▸ **What to do**: Arrange every line of the records below as a Markdown table with the columns "Row" and "Line". Number the rows, skip blank lines, and leave out the pictures.

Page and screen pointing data
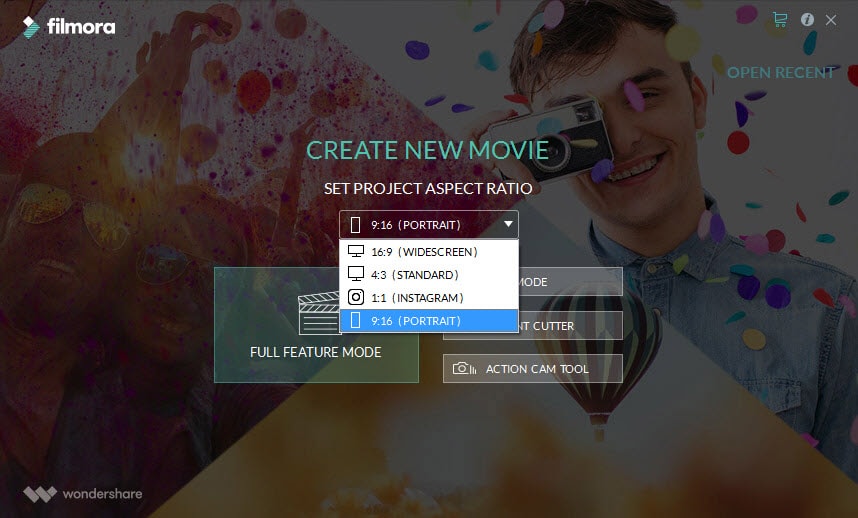Choose 1:1 (Instagram) aspect ratio

coord(429,298)
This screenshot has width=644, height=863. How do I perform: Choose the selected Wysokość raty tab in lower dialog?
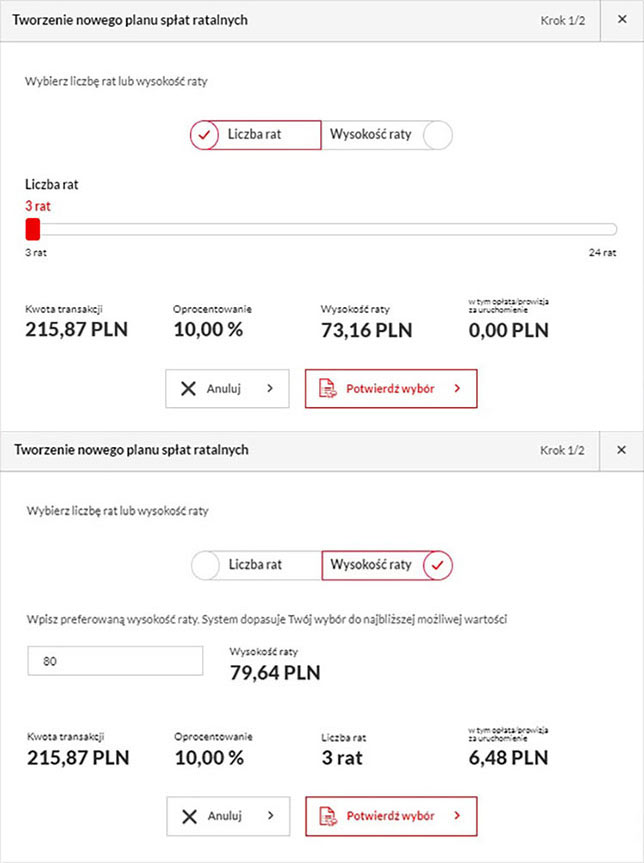(x=387, y=565)
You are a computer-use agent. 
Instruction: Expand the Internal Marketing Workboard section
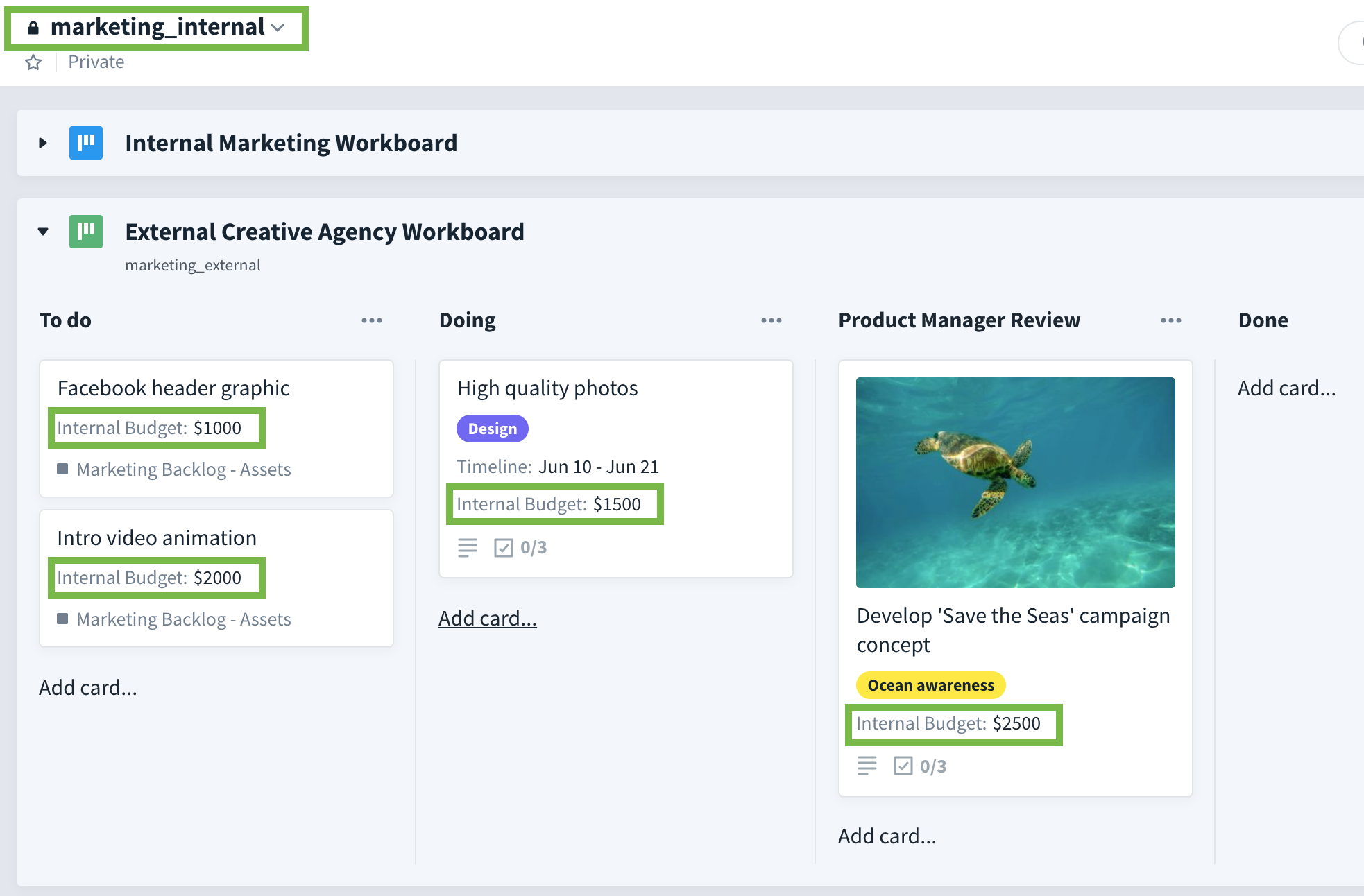click(43, 143)
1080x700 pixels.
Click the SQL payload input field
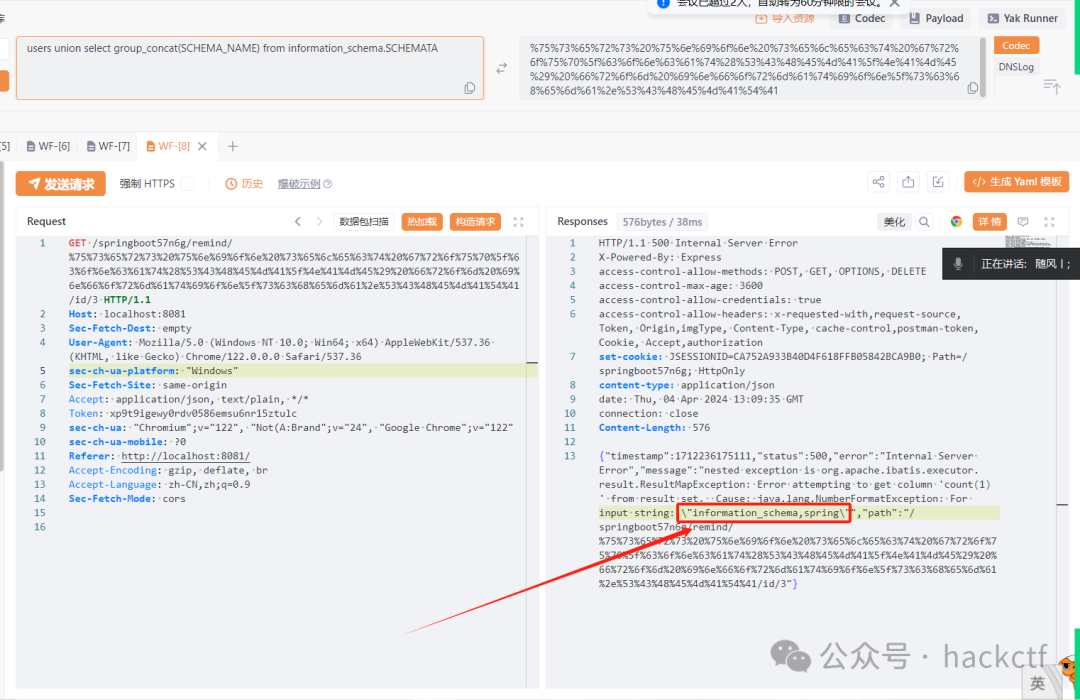coord(250,68)
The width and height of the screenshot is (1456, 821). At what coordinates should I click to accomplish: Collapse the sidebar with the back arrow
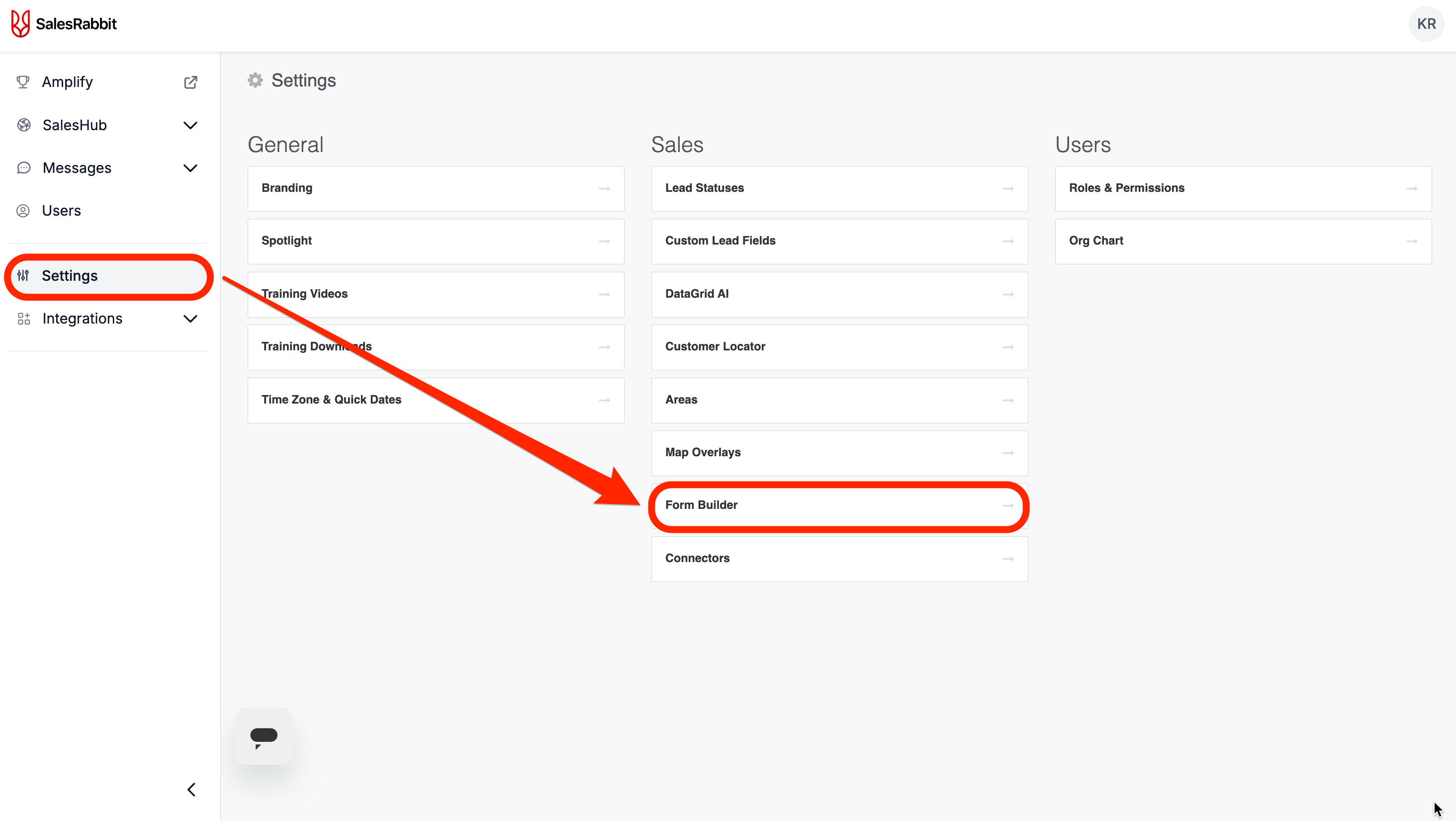pyautogui.click(x=191, y=789)
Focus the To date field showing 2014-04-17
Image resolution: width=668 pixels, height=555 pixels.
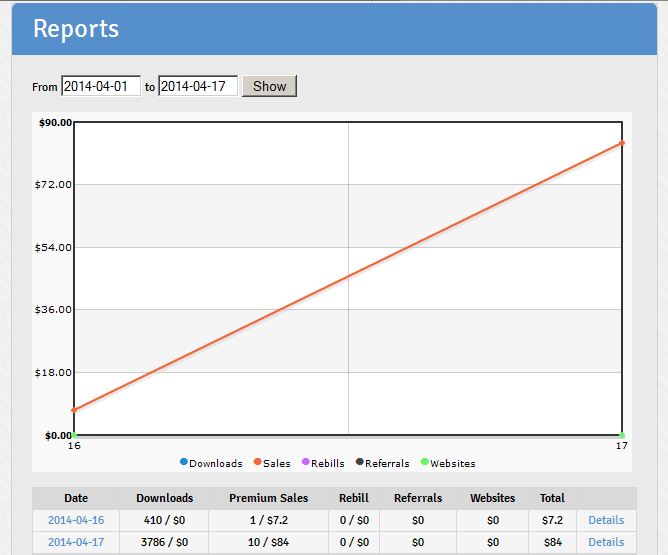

▸ **Expected output**:
| Row | Line |
|---|---|
| 1 | Choose 1:1 (Instagram) aspect ratio |
| 2 | coord(429,298) |
| 3 | This screenshot has width=644, height=863. How do I perform: Choose the selected Wysokość raty tab in lower dialog? |
| 4 | (x=387, y=565) |
| 5 | You are a computer-use agent.  |
| 6 | Instruction: Expand the Internal Marketing Workboard section |
| 7 | click(43, 143) |
| 8 | 1080x700 pixels. |
| 9 | Click the SQL payload input field |
| 10 | coord(250,68) |
| 11 | The width and height of the screenshot is (1456, 821). At what coordinates should I click to accomplish: Collapse the sidebar with the back arrow |
| 12 | pyautogui.click(x=191, y=789) |
| 13 | Focus the To date field showing 2014-04-17 |
| 14 | Image resolution: width=668 pixels, height=555 pixels. |